Surtout, Fred Robbe et ses acolytes exploitent l’ambivalence de ce théâtre cruel : entre rire et terreur. Il s’agit en effet dans Le titre est dans le coffre d’une sombre histoire de cagnotte, celle laissée par le père du protagoniste, Monsieur Bertrand. Ce petit bonhomme gentillet et sans histoire se la fait dérober par son ami Manivel, tandis que son cousin Créum, censé lui délivrer la clé du coffre légué, s’incruste et chambarde tout. Dans ce monde, les filous tirent leur épingle du jeu, la loi est tournée en dérision, et l’on se prend davantage de sympathie pour le voleur que pour le gendarme. C’est bien le cousin Creum, interprété par Fabrice Provansal, et surtout le voleur qui portent le spectacle. Quand Olivier Blond, incroyable clochard sans vergogne et cousin crapuleux de Charlot entre en scène, le spectacle décolle… vers des zones de turbulences et de folie.
Absurdité et autodérision
Car c’est la qualité principale du spectacle que de nous faire entrer dans un monde absurde et pourtant totalement cohérent, un monde où l’épluche-pomme est aussi un téléphone, où la porte se déplace, où les choses changent d’axe et où les murs apparaissent. On ne vous en dira pas plus… Préparez-vous à avoir la tête à l’envers. Sachez que Fred Robbe pousse la convention théâtrale pour tout à coup la bousculer et provoquer le rire. Il y a sans doute beaucoup d’intelligence et d’autodérision (on pense par exemple à l’apparition pontifiante du pseudo-auteur de la pièce : Georges *), mais on peut voir le spectacle à huit ans en n’ayant pas encore sa thèse de dramaturgie.

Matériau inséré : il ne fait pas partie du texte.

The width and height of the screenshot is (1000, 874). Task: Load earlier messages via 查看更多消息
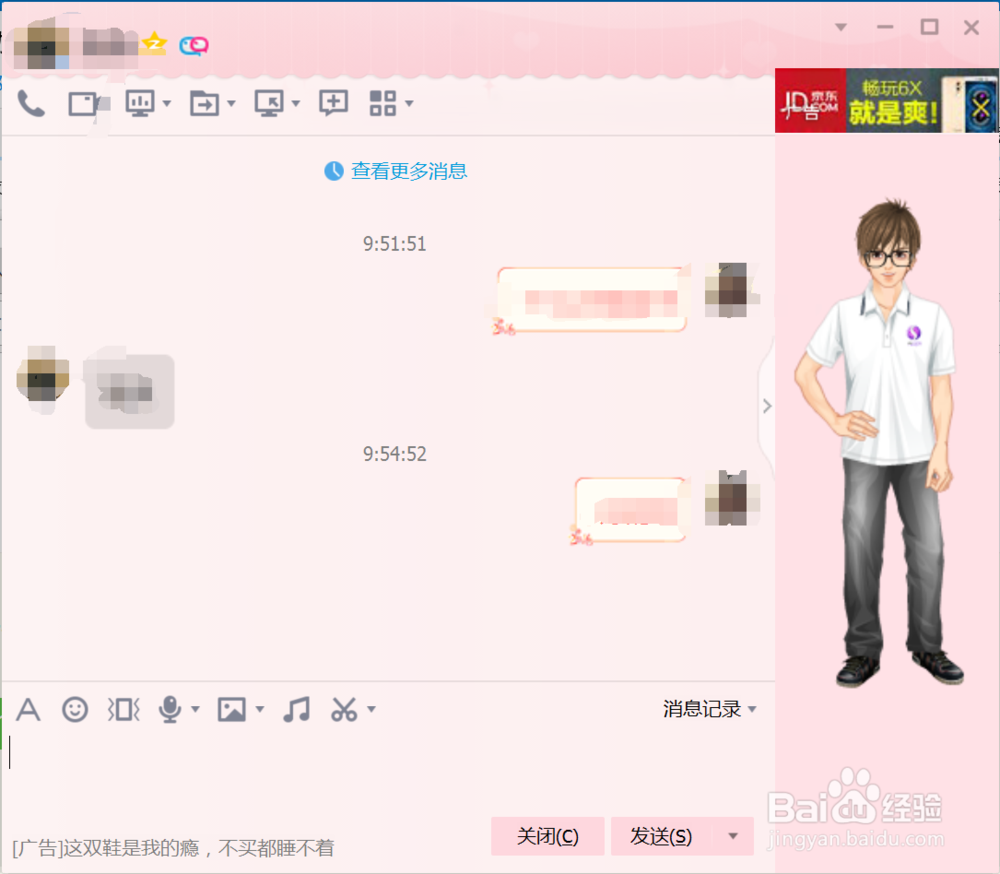click(406, 171)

De fait, les costumes et maquillages sont soignés et réussis : ils parviennent à faire naître de beaux personnages de clown. Si l’interprétation est parfois un peu inégale, elle est toujours généreuse et, de toute façon, on ne joue pas un tel spectacle comme on interpréterait du Tchekhov. La scénographie, enfin, présente de jolies surprises et une envolée onirique. On trépigne à huit ans, en riant à gorge déployée. Plus grand, on sourit. Mais, quel que soit l’âge, on passe un bon moment. ¶
Laura Plas
* Serait-ce une référence au prénom de Feydeau ?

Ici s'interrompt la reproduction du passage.